The in vivo presence of FIB-NPY and FIB-NPY13-36 mRNA 1 week after vector infusion into the piriform cortex. The appropriate 208 bp FIB-NPY (lane A) or 172 bp FIB-NPY13-36 (lane C) product is present in the injected piriform cortex, while no product was found in an area slightly distal to the piriform cortex (lane B). Omission of the reverse transcriptase step (lanes D and E) indicated the absence of contaminating viral DNA. The left outside lane contains a 100 bp DNA stepladder (Invitrogen, Carlsbad, CA, USA) with the size indicated on the left. Rats received bilateral infusions of AAV-FIB-NPY (2 µl per 20 min; 3.3 × 10¹² viral particles per ml; N = 2) or AAV-FIB-NPY13-36 (2 µl per 20 min; 3.0 × 10¹² viral particles per ml; N = 2) into the piriform cortex as described previously. Then, 1 week later, the animals received an overdose of pentobarbital (100 mg kg⁻¹, intraperitoneally) and were subsequently decapitated. The brain was removed, and the piriform cortex was dissected out.
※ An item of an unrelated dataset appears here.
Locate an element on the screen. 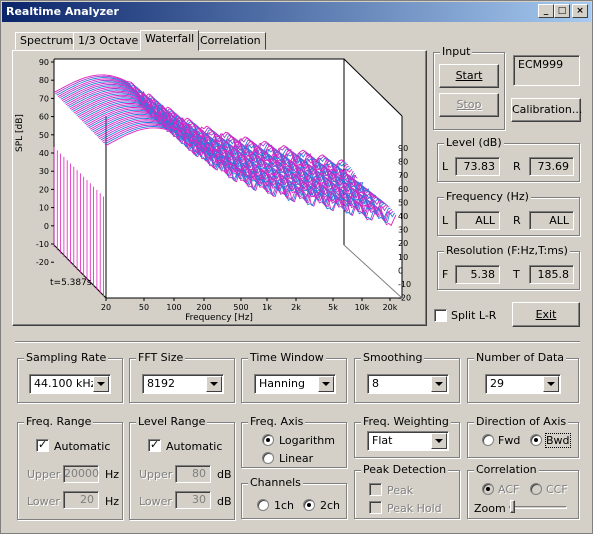  minimize-button: _ is located at coordinates (546, 11).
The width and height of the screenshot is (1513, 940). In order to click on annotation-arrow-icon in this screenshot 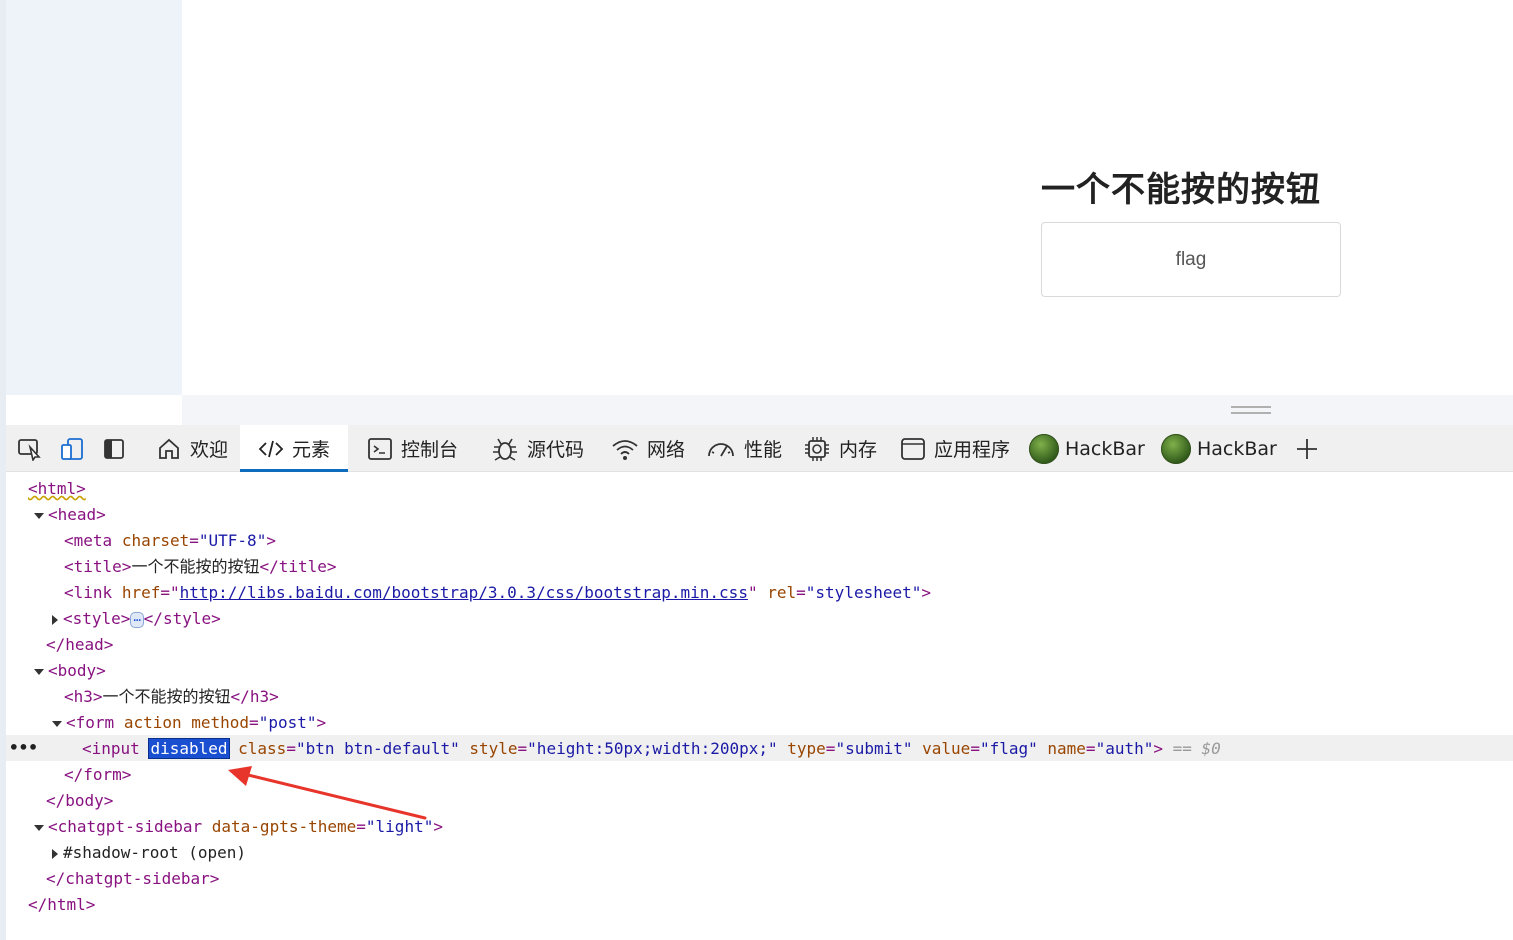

The tissue was stored in RNAlater (Ambion, Austin, TX, USA) at −20°C. Subsequently, the RNA was extracted from the tissue (Promega SV-40 total RNA Isolation kit; Promega, Madison, WI, USA) and reverse transcribed using AMV reverse transcriptase and oligo (dT) primers. The subsequent PCR primers were designed to span the FIB-NPY (and thus the FIB-NPY13-36) sequence, which can only be derived from the rAAV vector (FIB, 5′-CTAGCAGTCCTGTGCCTG; NPY and NPY13-36, 3′-GCTCAATATCTCTGTCTGGTG). AAV, adeno-associated virus; FIB, fibronectin; NPY, neuropeptide Y; rAAV, recombinant adeno-associated virus.